PLP leader suggests age limit put in place in legalized environment
NASSAU, BAHAMAS — Opposition Leader Philip Brave Davis said yesterday the approach to decriminalization of cannabis in The Bahamas must be responsible to avoid unintended consequences, namely “overly burdening” inner-city communities in The Bahamas.
In the preliminary report of the Bahamas National Commission on Marijuana obtained by Eyewitness News Online, the commission green-lighted recreational and medicinal cannabis, while recommending Bahamians own 51 percent of the industry in a legalized framework.
The report has not been completed and remains under review by the commission.
“To me, to the report, there is much to be done before we move to complete decriminalization,” Davis said during a press conference at the PLP headquarters, though he noted he had not seen the preliminary report as yet.
“We have to appreciate that the consequential burden of decriminalizing marijuana is going to be carried by our inner-city use.
“There has to be a responsible approach to the decimalization. We have to understand and appreciate that each and every one of us, our metabolism, and so far as what we ingest, in our system will react. Each of us will have different reaction to it.
“During my sojourn in the practice of law, I have seen the use of marijuana and what the deleterious effect it may have had on some and what good impact it would have had on others.
Davis said there is a need to find a balance to ensure the intention to benefit from the substance does not have “unintended consequences”.
He suggested introducing an age limit for the potential recreational use of the substance.
“For example, I think being responsible we cannot approach it in a way where young children —young people — who are still in high school for example,” he said.

^^^^

__Study questions__
a – In the article on cannabis decriminalization, switch "cannabis" to "marijuana" and give the passage again, starting at "PLP leader suggests" and ending at "in The Bahamas.".
b – List every organization or news outlet named in the article on cannabis decriminalization.

Collection entries:
^^^^

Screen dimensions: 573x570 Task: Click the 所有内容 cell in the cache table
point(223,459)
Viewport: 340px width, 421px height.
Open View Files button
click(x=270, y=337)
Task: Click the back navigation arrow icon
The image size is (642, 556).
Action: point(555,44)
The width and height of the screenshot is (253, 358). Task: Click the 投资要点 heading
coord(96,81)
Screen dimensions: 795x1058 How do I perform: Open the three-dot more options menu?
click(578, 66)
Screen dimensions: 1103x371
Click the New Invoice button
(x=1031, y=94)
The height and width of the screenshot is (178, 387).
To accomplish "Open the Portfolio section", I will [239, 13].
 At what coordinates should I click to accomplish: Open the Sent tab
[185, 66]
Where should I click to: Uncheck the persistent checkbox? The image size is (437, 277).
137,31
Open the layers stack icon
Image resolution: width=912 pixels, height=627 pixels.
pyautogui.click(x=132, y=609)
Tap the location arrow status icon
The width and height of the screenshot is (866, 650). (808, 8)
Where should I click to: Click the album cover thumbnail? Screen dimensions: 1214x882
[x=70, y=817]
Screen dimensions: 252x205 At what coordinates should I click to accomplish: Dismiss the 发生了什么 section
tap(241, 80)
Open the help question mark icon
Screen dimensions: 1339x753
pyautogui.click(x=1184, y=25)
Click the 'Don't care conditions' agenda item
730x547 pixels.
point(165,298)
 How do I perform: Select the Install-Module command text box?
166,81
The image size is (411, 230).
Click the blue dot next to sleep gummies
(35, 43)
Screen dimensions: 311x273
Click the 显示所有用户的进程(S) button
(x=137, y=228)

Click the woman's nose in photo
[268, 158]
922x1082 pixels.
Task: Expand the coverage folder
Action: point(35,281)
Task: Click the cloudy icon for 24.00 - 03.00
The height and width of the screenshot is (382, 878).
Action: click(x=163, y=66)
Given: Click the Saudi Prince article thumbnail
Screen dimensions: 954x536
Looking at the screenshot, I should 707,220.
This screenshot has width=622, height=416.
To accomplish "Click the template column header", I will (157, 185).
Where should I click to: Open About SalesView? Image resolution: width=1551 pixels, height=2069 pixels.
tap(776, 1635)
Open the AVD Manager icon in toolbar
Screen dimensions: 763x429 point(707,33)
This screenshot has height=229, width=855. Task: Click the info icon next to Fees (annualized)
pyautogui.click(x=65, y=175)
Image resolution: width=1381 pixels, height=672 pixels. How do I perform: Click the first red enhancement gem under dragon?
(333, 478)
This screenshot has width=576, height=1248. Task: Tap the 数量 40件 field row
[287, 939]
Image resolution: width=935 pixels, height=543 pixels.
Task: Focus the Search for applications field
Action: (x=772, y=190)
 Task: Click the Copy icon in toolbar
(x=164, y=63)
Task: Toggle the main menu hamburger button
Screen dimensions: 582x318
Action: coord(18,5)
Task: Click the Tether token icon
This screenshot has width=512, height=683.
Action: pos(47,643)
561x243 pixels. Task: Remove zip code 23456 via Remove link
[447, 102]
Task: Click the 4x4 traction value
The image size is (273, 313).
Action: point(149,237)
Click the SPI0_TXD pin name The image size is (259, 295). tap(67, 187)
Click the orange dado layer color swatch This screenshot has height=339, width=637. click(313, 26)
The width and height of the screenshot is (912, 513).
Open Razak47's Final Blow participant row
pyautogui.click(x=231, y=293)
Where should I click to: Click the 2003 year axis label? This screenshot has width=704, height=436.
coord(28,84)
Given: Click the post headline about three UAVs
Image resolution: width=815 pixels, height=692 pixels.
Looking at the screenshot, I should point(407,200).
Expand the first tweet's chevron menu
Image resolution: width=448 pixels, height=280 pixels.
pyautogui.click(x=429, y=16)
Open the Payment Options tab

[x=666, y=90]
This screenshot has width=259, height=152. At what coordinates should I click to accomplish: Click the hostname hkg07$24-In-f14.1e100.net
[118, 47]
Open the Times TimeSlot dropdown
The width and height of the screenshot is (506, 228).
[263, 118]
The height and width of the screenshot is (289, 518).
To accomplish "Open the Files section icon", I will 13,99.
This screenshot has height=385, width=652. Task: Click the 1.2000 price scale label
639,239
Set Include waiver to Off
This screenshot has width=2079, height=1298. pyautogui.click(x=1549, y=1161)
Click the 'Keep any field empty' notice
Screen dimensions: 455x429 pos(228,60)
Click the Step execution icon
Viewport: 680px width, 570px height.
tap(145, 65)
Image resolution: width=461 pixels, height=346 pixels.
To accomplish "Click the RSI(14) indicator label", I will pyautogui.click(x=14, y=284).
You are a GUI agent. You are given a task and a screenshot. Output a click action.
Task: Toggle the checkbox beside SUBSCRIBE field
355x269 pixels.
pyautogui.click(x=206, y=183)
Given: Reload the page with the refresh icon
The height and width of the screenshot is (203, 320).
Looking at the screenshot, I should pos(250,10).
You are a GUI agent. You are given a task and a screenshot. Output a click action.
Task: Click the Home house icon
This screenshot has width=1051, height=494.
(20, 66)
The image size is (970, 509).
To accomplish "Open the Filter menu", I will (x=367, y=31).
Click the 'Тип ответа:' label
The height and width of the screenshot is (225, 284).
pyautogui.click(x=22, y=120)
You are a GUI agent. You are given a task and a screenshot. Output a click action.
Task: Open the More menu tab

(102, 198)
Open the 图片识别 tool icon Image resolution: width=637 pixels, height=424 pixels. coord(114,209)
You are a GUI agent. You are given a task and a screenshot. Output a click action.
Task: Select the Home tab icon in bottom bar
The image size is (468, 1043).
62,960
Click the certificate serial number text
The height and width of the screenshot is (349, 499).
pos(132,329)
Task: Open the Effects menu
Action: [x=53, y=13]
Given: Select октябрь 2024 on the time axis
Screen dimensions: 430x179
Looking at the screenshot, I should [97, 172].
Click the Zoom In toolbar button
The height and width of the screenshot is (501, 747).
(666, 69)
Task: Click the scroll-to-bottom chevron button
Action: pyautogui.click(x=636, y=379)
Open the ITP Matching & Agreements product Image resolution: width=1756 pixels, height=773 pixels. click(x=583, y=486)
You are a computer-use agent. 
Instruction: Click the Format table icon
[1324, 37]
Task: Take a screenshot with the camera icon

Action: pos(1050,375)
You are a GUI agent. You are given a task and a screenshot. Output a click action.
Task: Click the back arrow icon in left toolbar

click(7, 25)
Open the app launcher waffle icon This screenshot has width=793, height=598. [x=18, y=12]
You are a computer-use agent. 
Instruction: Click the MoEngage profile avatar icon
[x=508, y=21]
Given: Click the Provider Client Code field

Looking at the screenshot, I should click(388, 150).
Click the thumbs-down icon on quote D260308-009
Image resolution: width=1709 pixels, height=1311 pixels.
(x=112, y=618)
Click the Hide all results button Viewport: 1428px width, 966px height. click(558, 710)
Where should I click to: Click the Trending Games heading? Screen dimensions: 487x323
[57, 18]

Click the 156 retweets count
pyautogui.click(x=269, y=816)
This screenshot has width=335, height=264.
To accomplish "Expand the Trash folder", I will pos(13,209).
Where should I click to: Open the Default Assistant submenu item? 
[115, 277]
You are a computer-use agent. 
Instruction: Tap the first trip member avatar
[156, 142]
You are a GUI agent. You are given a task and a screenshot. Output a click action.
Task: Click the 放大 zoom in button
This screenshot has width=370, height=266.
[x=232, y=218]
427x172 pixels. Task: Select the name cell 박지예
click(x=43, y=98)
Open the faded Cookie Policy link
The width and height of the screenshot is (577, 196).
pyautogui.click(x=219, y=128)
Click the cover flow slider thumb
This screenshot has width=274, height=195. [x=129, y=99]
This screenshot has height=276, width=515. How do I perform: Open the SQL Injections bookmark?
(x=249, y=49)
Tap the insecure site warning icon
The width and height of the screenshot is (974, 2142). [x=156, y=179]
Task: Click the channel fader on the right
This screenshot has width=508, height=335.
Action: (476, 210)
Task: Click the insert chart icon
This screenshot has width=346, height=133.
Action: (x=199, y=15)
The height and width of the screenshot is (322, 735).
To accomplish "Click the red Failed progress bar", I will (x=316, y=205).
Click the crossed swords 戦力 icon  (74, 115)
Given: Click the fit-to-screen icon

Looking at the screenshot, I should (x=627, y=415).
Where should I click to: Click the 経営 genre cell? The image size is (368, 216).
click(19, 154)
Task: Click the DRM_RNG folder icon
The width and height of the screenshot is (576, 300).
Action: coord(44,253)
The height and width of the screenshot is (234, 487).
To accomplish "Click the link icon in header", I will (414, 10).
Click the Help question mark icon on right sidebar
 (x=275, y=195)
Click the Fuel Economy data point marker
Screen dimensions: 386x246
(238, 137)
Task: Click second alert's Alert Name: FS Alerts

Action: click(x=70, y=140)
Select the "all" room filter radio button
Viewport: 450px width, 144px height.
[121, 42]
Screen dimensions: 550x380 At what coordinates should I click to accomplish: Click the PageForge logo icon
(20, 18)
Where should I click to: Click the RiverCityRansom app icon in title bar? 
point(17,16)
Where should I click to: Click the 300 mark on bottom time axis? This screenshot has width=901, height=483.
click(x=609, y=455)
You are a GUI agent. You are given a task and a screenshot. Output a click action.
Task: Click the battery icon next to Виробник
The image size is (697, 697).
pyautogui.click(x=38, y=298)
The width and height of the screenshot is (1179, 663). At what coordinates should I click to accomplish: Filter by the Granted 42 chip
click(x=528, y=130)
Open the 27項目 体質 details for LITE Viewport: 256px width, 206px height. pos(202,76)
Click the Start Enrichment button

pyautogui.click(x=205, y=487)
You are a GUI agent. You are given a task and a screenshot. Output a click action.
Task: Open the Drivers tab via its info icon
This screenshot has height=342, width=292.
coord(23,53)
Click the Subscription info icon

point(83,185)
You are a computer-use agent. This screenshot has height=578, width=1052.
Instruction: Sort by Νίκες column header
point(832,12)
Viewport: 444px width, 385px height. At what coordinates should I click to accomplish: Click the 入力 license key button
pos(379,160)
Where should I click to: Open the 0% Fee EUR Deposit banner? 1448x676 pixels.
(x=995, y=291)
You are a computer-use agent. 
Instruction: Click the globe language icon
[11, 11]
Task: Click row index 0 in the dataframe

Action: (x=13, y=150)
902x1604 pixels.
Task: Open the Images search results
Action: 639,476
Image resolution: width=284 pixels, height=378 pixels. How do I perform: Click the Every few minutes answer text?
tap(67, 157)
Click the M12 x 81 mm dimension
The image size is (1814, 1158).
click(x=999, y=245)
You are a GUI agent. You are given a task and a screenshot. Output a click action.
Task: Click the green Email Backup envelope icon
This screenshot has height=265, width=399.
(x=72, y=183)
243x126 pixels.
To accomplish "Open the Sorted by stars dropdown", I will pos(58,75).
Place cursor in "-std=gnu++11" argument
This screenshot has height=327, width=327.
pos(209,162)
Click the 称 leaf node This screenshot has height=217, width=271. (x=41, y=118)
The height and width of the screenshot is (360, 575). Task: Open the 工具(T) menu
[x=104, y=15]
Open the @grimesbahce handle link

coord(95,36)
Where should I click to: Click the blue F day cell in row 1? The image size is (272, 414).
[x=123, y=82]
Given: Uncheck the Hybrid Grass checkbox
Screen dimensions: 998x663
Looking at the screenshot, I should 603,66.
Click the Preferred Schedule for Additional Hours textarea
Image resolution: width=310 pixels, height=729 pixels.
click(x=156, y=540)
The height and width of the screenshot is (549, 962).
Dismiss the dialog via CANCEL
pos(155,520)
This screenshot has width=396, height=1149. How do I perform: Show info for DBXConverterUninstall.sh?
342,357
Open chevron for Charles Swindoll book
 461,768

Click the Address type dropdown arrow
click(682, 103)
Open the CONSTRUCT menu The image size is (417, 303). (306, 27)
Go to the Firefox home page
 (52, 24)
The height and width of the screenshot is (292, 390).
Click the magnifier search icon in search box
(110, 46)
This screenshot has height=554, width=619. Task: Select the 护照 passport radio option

^^^^

__Answers per task__
a –
PLP leader suggests age limit put in place in legalized environment
NASSAU, BAHAMAS — Opposition Leader Philip Brave Davis said yesterday the approach to decriminalization of marijuana in The Bahamas must be responsible to avoid unintended consequences, namely “overly burdening” inner-city communities in The Bahamas.

b –
PLP
Bahamas National Commission on Marijuana
Eyewitness News Online